• _PASSAGE PROVIDED_:
----
March 30, 2018 (Good Friday) – John 18:1-19:42

John 18:1-19:42

The Triumphs of Love

Good Friday – March 30, 2018

First Lutheran Church – Winnipeg, MB

“Jesus died of being human,” writes the theologian Herbert McCabe.

He goes on to explain,
“In the world we have made it is fatal to be human, to be open and vulnerable to others,

to be loving.” (https://www.christiancentury.org/blog-post/guest-post/marielle-franco-and-crucifixion-love)

It is fatal to be loving.

In Jesus, we discover what God, the source of all being – the source of our being –

is like: completely loving, and completely vulnerable.

Jesus loves the world – and Jesus loves every person in it.

And he comes announcing a better way: the way of love.

What if, he says with his life – what if every decision had behind it the welfare of every person

on the planet?

What if every decision ever made – by you, by communities, by governments –

Had for its rationale the welfare of everyone: every person, every vulnerable person,

every animal, every plant?

It is out of great love that Jesus’ vision includes a very biblical principle:

the equitable sharing of the earth’s resources.

Jesus is killed by the powers that be, the vested interests, because of that vision.

Because of that love.

Jesus died of being human.  Because in this world it can be fatal to be loving.

 

Most of us know the cost of loving, and that cost can be calculated in many and various ways.

Most of us know that loving entails suffering –

for there can be no love without suffering.

Anyone who has grieved knows that.

But here’s the thing: we call this day, “good.”

And as I have said before, “Good Friday” is a corruption of “God’s Friday.”

In Jesus, God has – at great cost and with tremendous suffering – entered into

those places where the vulnerable are killed by political machinations and by

self-interested people:

this is what God does on God’s Friday.

And by going where we think God should not go on God’s Friday,

God transforms death and loss and hopelessness into their opposites.

In John’s account Jesus is the one who reigns, and who by love triumphs and

wrests death from life.
----
(Excerpt from a dataset)
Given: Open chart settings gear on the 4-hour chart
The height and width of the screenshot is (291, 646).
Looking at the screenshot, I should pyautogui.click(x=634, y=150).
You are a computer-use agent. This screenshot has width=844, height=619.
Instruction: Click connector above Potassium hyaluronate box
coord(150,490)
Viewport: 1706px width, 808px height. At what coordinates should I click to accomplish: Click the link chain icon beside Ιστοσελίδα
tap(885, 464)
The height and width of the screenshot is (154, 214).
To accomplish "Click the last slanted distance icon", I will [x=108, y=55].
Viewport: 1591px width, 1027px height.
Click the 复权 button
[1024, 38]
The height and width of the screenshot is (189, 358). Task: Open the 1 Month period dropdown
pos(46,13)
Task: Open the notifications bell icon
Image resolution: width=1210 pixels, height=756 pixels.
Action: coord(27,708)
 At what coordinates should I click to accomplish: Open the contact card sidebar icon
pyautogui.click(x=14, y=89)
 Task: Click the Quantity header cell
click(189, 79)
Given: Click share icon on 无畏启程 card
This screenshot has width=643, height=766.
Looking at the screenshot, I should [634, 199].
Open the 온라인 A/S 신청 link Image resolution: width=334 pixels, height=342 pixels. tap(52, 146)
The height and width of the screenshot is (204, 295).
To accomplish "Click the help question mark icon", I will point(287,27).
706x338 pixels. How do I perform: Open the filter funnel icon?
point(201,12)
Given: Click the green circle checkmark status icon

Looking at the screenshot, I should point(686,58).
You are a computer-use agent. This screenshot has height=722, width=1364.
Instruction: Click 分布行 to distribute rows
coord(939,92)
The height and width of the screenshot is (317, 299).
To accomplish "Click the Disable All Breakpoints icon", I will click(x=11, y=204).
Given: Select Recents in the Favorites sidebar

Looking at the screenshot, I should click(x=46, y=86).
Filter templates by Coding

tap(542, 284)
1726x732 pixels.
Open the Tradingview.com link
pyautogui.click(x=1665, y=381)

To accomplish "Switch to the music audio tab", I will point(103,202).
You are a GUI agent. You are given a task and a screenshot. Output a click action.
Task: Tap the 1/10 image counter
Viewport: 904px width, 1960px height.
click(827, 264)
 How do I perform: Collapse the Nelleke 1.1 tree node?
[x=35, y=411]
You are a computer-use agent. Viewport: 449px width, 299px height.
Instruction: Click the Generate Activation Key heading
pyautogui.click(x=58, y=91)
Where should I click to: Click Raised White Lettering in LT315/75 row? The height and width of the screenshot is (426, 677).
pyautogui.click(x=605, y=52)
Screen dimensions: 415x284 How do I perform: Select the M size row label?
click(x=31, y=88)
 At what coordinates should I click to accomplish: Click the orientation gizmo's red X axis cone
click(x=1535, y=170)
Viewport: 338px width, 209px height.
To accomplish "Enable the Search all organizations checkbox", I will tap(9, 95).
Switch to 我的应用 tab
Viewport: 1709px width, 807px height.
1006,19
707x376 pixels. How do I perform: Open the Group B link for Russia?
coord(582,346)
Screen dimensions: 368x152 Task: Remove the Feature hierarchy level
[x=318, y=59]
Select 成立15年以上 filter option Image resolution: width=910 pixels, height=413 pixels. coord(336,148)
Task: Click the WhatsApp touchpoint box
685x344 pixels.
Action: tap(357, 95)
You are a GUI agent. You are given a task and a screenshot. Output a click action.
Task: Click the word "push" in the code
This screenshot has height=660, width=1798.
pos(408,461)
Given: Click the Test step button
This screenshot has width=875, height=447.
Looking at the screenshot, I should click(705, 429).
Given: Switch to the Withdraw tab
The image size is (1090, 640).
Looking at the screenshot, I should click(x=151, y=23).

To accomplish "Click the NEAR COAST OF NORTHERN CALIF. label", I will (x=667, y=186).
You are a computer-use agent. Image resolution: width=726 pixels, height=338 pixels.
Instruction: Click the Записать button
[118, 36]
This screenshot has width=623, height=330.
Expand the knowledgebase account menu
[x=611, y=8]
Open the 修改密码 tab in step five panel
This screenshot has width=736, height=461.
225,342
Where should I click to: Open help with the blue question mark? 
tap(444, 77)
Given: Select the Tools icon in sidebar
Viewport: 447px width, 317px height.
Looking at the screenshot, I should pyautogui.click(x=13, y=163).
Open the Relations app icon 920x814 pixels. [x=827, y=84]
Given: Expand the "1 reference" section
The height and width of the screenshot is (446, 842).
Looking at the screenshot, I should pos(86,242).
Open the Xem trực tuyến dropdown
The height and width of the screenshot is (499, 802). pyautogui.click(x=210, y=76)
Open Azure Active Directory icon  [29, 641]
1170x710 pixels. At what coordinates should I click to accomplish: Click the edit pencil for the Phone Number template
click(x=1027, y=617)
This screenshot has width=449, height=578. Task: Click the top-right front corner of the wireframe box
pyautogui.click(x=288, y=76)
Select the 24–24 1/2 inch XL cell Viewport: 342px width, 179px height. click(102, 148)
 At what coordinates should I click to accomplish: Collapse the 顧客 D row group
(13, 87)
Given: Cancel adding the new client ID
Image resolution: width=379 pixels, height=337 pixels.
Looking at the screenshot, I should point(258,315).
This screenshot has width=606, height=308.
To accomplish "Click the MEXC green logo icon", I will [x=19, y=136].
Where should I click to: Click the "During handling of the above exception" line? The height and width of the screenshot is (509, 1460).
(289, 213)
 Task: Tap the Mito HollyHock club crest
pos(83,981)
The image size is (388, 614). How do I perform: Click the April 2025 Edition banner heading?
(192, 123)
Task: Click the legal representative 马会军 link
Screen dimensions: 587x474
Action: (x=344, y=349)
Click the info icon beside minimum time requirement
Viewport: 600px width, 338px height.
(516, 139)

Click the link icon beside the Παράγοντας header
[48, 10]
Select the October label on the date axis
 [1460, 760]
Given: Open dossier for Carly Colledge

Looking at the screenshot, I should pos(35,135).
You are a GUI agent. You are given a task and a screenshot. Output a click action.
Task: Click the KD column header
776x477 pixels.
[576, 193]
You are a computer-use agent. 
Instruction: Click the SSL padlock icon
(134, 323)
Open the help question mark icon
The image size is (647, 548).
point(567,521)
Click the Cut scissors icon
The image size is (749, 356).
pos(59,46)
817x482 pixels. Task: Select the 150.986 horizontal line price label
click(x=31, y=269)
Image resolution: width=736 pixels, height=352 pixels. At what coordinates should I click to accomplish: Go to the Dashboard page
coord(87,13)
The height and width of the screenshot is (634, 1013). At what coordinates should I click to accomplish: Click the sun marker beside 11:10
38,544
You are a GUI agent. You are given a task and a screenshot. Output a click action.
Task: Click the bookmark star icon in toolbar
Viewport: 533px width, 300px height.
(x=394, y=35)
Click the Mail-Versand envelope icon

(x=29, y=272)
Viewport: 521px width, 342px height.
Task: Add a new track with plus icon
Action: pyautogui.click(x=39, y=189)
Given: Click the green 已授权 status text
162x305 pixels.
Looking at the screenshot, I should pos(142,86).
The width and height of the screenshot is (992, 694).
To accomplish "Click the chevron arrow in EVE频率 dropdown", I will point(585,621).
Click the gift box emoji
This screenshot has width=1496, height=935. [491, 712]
----
• _SET OF TASKS_:
1. Transcribe the passage of the Good Friday sermon that begins at the words "What if, he" and stops after "animal, every plant?".
2. Pick up the Good Friday sermon from the point where it stops, and write its next lines.

• _EXERCISE ANSWERS_:
1.
What if, he says with his life – what if every decision had behind it the welfare of every person

on the planet?

What if every decision ever made – by you, by communities, by governments –

Had for its rationale the welfare of everyone: every person, every vulnerable person,

every animal, every plant?

2.
Jesus is made to be completely alone – and yet he creates community for us when he

makes a new family at the foot of the cross out of Mary and the beloved disciple.

His breath is taken from him, yet he breathes the Spirit, the life of God, into

the disciples and into us.

He is denied and abandoned by Peter and his friends,

yet he forgives them and forgives even Peter and out of that experience of forgiveness

instills in Peter a love even greater than death.

The triumphs of the cross are many.

The victories of love are many.

And because God in Jesus has entered into those places of suffering and death,

they can now be sources of life and hope.

The tomb, the site of death, will become a site of life on Easter Sunday morning.

God’s Friday is calling us to trust that God can bring life into

every place we thought God could not.

Death, shame, fear, loss, loneliness and injustice can be turned into their opposites through love:

through the divine love in which we have a share.

Life, self-respect, confidence, community, justice and peace are the promise God holds out

on this Good Friday.

Yes: it requires divine vulnerability and openness and love.

And yes: it requires our vulnerability and openness and love as God’s people who share the

vision and mission of Jesus.

It is fatal to be human – but it is also divine: to be open, to be vulnerable, to be loving.

All for the sake of this world that God so loves.

So together, let us say, “Amen.”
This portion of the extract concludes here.